The problem is that too many Americans vote anagramatically: they make their votes into vetoes. Instead of voting to advance an agenda they actually believe in, they vote defensively, rallying behind one of the two big parties in order to prevent the other one from taking power. This wasn't what the Founders had in mind, but they failed to anticipate the rise of the two-party system as we know it today. James Madison expected a variety of different interests (regional, economic, ethnic, religious) to cancel each other out, preventing any one group from becoming an oppressive majority. But thanks to Republicans and Democrats, we're stuck with an oppressive majority every time, a revolving duopoly in which both sides agree to perpetual struggle under a set of rules that gives each a fair chance at power and effectively excludes everyone else -- as long as people believe.
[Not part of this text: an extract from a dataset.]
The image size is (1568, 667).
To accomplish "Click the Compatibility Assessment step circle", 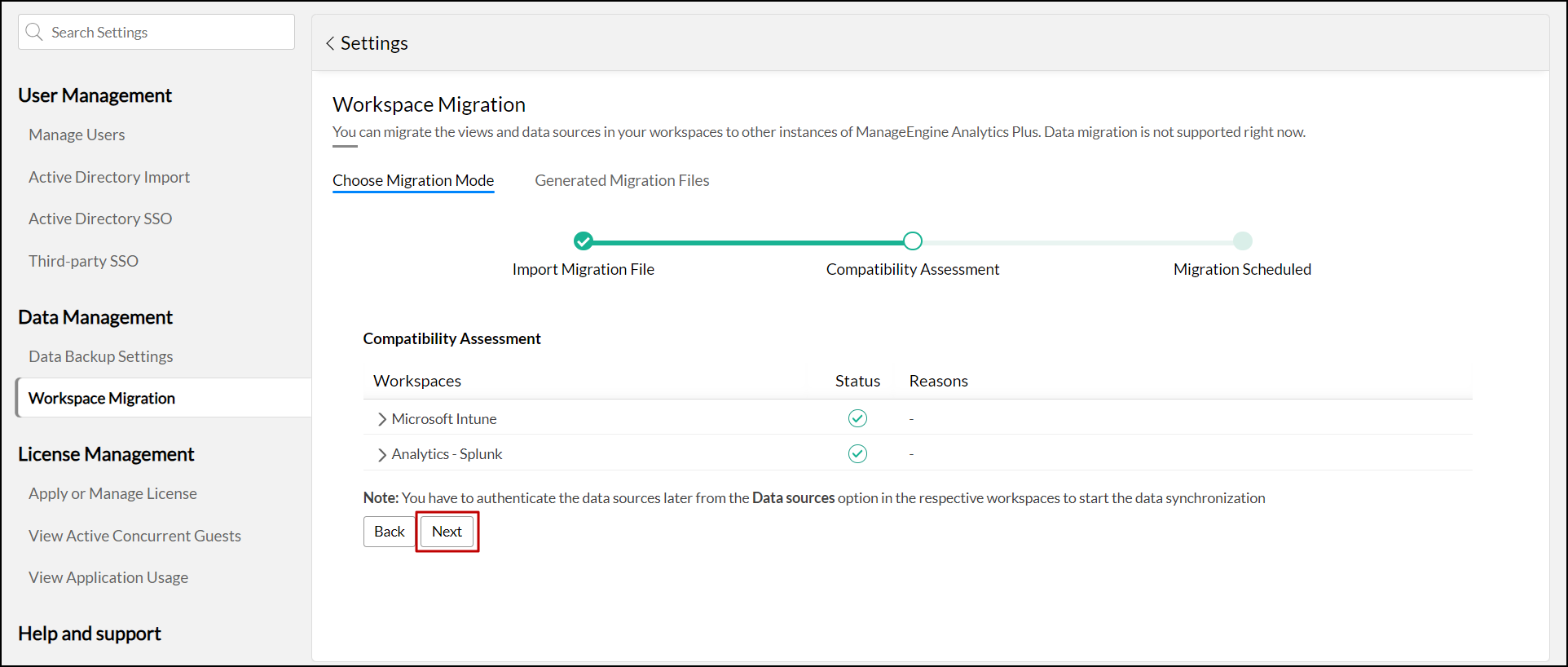I will 912,241.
Like the major religions, the two-party system is founded on faith. In this case, it's a negative faith that presumes that no one who doesn't wear an R or D label is competent to govern the country. There is no basis whatsoever for believing this, and if you don't believe that, we at the Institute intend to drive the point home repeatedly in the months to come. We intend to remind you as often as possible that all you have to do to end the era of two-party stagnation is vote for somebody else. Once you abandon the idea that the ancient histories of the two parties give them some special, exclusive expertise, once you break the spell of brand-name loyalty, their power will be at an end.